是一把呈‘川’字型的利刃,薄得像紙一樣,兩尖都是刀刃,刀尖處,呈現出一種血紅色的光芒。
白衣人倒退了一步,劍‘铛’一聲掉落,肩上在滴着血。
這次是輪到女王不給她喘息的機會,閃電般襲過來。
輕雲看得情急,身影一閃,抱起白衣人,掠在一邊。
女王停在原地,側着臉看着他們,冷冷地說:“輕雲,你想死?”
“母王!求求你放過他!”輕雲乞求道。
女王嘲諷地望她一眼。
“那連你一起殺了!”
話音未落,人已到了跟前。
白衣人用力把輕雲推在一邊。
女王手中的兵器刷一聲,刺透他半邊胸膛。
“哥哥!”
輕雲尖叫了一聲,衣袖用力地拂向女王。
女王退後了幾米,避開也的襲擊。
回過神時,輕雲與白衣人都已不見。
女王抓住帶血的兵器,冷冷地哼了一聲。
轉過身時,她見到秦夕夏站在寝室門口,臉上沒有什麽表情,目光深沉地望着她手上怪異的兵器。
女王甩去兵器上的血跡,迅速地收好,說:“你看不出的,孩子,使用這種兵器的人,在你出生之時,已經死去,所以,無論你如何冥思苦想,也猜不透我真正的身份,你只要記住,你我共同的敵人,是弘寶王,就已足夠。”

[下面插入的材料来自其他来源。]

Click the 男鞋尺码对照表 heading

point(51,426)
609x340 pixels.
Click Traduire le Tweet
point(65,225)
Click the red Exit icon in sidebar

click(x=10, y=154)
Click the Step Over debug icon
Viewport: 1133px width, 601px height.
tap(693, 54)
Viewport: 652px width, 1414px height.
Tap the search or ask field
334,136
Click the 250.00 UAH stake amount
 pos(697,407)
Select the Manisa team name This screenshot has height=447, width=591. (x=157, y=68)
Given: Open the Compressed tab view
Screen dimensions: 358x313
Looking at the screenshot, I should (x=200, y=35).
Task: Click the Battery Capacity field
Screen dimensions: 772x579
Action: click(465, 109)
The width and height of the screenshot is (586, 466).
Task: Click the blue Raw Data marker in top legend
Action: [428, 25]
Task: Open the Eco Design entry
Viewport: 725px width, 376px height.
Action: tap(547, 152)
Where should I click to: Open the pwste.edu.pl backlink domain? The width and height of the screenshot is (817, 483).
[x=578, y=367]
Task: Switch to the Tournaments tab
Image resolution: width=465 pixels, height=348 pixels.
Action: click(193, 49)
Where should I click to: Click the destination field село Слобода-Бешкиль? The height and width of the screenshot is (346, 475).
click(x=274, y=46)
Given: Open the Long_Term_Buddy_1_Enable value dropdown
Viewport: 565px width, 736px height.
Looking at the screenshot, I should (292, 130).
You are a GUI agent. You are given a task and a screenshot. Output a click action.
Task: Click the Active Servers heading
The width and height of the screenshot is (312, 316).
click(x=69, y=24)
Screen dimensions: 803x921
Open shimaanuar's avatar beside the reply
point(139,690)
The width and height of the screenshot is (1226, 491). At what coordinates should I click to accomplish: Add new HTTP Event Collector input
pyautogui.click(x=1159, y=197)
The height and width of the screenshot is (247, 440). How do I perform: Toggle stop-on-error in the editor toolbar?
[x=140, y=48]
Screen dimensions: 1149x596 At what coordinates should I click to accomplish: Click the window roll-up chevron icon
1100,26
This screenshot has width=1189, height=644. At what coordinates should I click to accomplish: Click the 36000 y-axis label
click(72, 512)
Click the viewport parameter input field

秦夕夏淡淡地說:“然而,連輕雲公主,都已經在背判你了。”
女王冷笑道:“她從未對我忠心過,又談何背判?潛伏在我身邊多年,不過是想借機殺掉我而已!她以為,她裝作好男色,裝作忘記了我殺掉她父母,裝作忘掉我将她哥哥推入雪千崖的事情,我就會相信她了麽?”
秦夕夏說:“看不出,輕雲公主竟深藏不露。”
女王嗤地一笑,說:“只要見到她哥哥,她就什麽都暴露出來了,隐藏得再深,又如何?”
秦夕夏沉默下來。
原本對輕雲沒有一絲好感,但在此時,卻對她有了欽佩之意。
女王看着他,說:“感情,是人類最大的負累,夕夏你是如此,輕雲如此,太子殿下也如此,他本來心思細密,不會輕舉妄動,這時卻提早出了手,并連累到了輕雲,一切,只不過,是為了那個女孩。”
秦夕夏心中一動。
女王眼角裏仿佛有了一絲笑意。
但認真看去,又仿佛是一層冷意。
而她亦沒有留露出多餘的眼神讓他研究,擡頭仰望着暗沉的蒼穹,以沒有溫度的語氣說:“她,到底是幸運,還是不幸?”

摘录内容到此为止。